====== Data

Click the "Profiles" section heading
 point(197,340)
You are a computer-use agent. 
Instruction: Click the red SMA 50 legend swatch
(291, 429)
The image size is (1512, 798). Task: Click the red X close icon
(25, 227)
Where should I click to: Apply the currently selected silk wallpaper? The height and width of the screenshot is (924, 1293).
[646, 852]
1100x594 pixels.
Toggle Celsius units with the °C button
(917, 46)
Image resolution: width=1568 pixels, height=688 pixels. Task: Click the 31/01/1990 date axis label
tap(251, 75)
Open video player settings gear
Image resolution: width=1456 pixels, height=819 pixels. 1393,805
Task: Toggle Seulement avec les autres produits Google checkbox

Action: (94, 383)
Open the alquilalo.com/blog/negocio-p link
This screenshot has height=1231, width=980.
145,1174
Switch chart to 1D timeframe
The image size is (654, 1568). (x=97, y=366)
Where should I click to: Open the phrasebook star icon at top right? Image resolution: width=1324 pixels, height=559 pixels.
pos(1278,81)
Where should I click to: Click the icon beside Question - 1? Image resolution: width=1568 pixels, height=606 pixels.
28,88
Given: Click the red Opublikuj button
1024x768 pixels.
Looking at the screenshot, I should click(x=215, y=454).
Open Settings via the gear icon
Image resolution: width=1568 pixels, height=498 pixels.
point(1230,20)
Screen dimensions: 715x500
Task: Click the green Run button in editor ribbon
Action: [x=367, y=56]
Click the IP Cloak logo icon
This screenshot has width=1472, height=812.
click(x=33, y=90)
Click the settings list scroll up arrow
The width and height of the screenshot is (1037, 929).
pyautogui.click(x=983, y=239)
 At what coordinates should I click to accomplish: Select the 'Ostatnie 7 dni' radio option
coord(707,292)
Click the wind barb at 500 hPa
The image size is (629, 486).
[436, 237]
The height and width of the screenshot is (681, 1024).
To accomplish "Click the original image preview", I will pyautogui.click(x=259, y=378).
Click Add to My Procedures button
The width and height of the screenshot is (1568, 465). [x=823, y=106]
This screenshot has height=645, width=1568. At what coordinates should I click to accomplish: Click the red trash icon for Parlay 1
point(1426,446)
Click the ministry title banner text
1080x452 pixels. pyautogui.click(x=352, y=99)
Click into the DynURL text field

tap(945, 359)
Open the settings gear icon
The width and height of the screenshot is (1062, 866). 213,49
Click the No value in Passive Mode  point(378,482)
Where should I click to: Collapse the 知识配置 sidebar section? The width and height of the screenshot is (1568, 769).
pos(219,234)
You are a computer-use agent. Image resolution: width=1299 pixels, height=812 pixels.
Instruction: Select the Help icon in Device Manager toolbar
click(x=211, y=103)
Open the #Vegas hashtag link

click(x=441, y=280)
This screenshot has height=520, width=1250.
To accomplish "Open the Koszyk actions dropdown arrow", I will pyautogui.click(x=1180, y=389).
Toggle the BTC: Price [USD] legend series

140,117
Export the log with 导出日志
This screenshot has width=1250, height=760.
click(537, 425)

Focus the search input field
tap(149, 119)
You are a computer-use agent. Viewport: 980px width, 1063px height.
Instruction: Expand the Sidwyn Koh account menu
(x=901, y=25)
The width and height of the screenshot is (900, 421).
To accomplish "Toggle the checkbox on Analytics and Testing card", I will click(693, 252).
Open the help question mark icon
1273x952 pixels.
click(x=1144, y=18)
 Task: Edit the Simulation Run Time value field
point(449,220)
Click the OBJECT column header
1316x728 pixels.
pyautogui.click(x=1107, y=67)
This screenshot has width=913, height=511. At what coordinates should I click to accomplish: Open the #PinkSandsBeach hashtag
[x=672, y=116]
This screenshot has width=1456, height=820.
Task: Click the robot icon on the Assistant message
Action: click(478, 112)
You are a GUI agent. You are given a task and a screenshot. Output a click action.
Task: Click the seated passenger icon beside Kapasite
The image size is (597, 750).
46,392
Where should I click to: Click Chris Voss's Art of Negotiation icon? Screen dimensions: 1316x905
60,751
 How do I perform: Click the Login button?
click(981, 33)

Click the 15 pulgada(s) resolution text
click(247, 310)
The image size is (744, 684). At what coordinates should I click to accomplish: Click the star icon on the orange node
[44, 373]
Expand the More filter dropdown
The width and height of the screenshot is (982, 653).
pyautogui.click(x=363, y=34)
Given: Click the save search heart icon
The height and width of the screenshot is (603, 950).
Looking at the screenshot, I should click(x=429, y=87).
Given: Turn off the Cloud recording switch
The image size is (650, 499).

============

Can you copy out all of the records above, word for word, without changing anything?

Click the "Profiles" section heading
 point(197,340)
You are a computer-use agent. 
Instruction: Click the red SMA 50 legend swatch
(291, 429)
The image size is (1512, 798). Task: Click the red X close icon
(25, 227)
Where should I click to: Apply the currently selected silk wallpaper? The height and width of the screenshot is (924, 1293).
[646, 852]
1100x594 pixels.
Toggle Celsius units with the °C button
(917, 46)
Image resolution: width=1568 pixels, height=688 pixels. Task: Click the 31/01/1990 date axis label
tap(251, 75)
Open video player settings gear
Image resolution: width=1456 pixels, height=819 pixels. 1393,805
Task: Toggle Seulement avec les autres produits Google checkbox

Action: (94, 383)
Open the alquilalo.com/blog/negocio-p link
This screenshot has height=1231, width=980.
145,1174
Switch chart to 1D timeframe
The image size is (654, 1568). (x=97, y=366)
Where should I click to: Open the phrasebook star icon at top right? Image resolution: width=1324 pixels, height=559 pixels.
pos(1278,81)
Where should I click to: Click the icon beside Question - 1? Image resolution: width=1568 pixels, height=606 pixels.
28,88
Given: Click the red Opublikuj button
1024x768 pixels.
Looking at the screenshot, I should click(x=215, y=454).
Open Settings via the gear icon
Image resolution: width=1568 pixels, height=498 pixels.
point(1230,20)
Screen dimensions: 715x500
Task: Click the green Run button in editor ribbon
Action: [x=367, y=56]
Click the IP Cloak logo icon
This screenshot has width=1472, height=812.
click(x=33, y=90)
Click the settings list scroll up arrow
The width and height of the screenshot is (1037, 929).
pyautogui.click(x=983, y=239)
 At what coordinates should I click to accomplish: Select the 'Ostatnie 7 dni' radio option
coord(707,292)
Click the wind barb at 500 hPa
The image size is (629, 486).
[436, 237]
The height and width of the screenshot is (681, 1024).
To accomplish "Click the original image preview", I will pyautogui.click(x=259, y=378).
Click Add to My Procedures button
The width and height of the screenshot is (1568, 465). [x=823, y=106]
This screenshot has height=645, width=1568. At what coordinates should I click to accomplish: Click the red trash icon for Parlay 1
point(1426,446)
Click the ministry title banner text
1080x452 pixels. pyautogui.click(x=352, y=99)
Click into the DynURL text field

tap(945, 359)
Open the settings gear icon
The width and height of the screenshot is (1062, 866). 213,49
Click the No value in Passive Mode  point(378,482)
Where should I click to: Collapse the 知识配置 sidebar section? The width and height of the screenshot is (1568, 769).
pos(219,234)
You are a computer-use agent. Image resolution: width=1299 pixels, height=812 pixels.
Instruction: Select the Help icon in Device Manager toolbar
click(x=211, y=103)
Open the #Vegas hashtag link

click(x=441, y=280)
This screenshot has height=520, width=1250.
To accomplish "Open the Koszyk actions dropdown arrow", I will pyautogui.click(x=1180, y=389).
Toggle the BTC: Price [USD] legend series

140,117
Export the log with 导出日志
This screenshot has width=1250, height=760.
click(537, 425)

Focus the search input field
tap(149, 119)
You are a computer-use agent. Viewport: 980px width, 1063px height.
Instruction: Expand the Sidwyn Koh account menu
(x=901, y=25)
The width and height of the screenshot is (900, 421).
To accomplish "Toggle the checkbox on Analytics and Testing card", I will click(693, 252).
Open the help question mark icon
1273x952 pixels.
click(x=1144, y=18)
 Task: Edit the Simulation Run Time value field
point(449,220)
Click the OBJECT column header
1316x728 pixels.
pyautogui.click(x=1107, y=67)
This screenshot has width=913, height=511. At what coordinates should I click to accomplish: Open the #PinkSandsBeach hashtag
[x=672, y=116]
This screenshot has width=1456, height=820.
Task: Click the robot icon on the Assistant message
Action: click(478, 112)
You are a GUI agent. You are given a task and a screenshot. Output a click action.
Task: Click the seated passenger icon beside Kapasite
The image size is (597, 750).
46,392
Where should I click to: Click Chris Voss's Art of Negotiation icon? Screen dimensions: 1316x905
60,751
 How do I perform: Click the Login button?
click(981, 33)

Click the 15 pulgada(s) resolution text
click(247, 310)
The image size is (744, 684). At what coordinates should I click to accomplish: Click the star icon on the orange node
[44, 373]
Expand the More filter dropdown
The width and height of the screenshot is (982, 653).
pyautogui.click(x=363, y=34)
Given: Click the save search heart icon
The height and width of the screenshot is (603, 950).
Looking at the screenshot, I should click(x=429, y=87).
Given: Turn off the Cloud recording switch
The image size is (650, 499).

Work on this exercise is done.